▶ [Directions]
Filter these entries down to the lines that hold the word "menu", and show each of them.
---------- Data under study ----------
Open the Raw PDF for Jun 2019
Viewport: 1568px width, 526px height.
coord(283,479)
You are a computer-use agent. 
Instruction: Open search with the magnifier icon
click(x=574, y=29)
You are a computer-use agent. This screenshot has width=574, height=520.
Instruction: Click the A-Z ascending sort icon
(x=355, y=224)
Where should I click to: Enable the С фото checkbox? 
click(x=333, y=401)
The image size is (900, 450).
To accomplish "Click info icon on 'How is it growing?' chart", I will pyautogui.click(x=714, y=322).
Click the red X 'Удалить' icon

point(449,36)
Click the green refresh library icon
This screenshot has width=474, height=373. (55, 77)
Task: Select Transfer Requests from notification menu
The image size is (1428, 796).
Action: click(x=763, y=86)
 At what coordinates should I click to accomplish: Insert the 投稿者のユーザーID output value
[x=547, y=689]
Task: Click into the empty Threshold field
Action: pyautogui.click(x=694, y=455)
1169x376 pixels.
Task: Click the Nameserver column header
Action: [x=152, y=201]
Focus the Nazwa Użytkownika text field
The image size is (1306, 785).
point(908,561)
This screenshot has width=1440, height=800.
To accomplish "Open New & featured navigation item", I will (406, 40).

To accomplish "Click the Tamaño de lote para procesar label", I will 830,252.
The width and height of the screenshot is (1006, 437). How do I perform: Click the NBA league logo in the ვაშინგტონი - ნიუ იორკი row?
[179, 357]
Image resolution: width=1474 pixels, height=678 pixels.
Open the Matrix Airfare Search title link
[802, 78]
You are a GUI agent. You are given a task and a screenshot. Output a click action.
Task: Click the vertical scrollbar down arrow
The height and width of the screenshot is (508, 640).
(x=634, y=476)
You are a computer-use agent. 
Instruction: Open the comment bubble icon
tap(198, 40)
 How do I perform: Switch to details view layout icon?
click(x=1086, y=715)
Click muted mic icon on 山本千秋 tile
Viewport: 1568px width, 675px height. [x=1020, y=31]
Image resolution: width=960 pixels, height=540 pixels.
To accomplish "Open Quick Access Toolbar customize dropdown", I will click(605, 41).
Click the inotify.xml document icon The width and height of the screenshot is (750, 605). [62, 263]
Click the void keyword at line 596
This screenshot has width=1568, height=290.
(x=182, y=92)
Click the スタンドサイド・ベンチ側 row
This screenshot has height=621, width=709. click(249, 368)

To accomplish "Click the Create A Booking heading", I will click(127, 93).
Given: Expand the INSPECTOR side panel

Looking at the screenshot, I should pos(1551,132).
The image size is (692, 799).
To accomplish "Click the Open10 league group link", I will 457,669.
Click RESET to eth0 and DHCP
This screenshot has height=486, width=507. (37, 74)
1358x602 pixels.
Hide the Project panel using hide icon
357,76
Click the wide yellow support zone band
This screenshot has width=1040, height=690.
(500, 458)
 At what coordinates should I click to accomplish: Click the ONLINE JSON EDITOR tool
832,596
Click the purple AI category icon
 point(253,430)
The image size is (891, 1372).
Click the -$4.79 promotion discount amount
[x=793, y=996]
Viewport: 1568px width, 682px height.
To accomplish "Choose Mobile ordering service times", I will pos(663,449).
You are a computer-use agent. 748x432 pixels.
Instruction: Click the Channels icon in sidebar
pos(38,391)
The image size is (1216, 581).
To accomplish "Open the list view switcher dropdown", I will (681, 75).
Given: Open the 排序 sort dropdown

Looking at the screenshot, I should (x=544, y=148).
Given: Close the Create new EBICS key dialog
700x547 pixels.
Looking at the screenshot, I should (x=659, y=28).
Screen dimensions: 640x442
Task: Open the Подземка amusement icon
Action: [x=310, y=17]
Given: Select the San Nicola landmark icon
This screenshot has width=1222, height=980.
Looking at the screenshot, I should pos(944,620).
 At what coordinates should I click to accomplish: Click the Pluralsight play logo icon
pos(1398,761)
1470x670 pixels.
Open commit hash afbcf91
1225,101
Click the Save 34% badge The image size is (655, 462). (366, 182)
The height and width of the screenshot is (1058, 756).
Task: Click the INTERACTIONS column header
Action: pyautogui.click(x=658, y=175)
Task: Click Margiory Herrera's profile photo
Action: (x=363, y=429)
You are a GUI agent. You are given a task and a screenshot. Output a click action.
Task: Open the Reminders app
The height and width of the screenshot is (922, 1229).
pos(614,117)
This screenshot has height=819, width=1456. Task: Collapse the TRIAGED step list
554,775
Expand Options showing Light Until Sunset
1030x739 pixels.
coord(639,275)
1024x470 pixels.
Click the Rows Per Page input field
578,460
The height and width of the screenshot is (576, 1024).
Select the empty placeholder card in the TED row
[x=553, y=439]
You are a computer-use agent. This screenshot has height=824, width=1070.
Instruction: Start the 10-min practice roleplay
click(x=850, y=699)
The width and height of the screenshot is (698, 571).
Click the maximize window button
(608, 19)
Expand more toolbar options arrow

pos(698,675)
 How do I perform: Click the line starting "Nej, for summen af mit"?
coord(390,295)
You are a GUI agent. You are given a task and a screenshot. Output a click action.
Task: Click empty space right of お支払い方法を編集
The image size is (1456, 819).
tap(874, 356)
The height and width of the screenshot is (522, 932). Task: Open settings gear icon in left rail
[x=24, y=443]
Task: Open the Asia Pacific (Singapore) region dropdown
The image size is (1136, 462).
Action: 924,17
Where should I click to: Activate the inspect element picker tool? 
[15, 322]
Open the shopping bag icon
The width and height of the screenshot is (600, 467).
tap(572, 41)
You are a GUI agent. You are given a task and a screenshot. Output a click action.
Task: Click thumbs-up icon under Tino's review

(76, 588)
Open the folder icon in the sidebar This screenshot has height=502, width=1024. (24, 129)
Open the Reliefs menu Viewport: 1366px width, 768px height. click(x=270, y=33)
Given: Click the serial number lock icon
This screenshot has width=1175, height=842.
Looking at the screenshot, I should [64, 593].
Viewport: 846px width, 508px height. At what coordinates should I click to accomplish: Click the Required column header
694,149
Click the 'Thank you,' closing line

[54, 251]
----------
▶ [Response]
Task: Select Transfer Requests from notification menu
Open the Reliefs menu Viewport: 1366px width, 768px height. click(x=270, y=33)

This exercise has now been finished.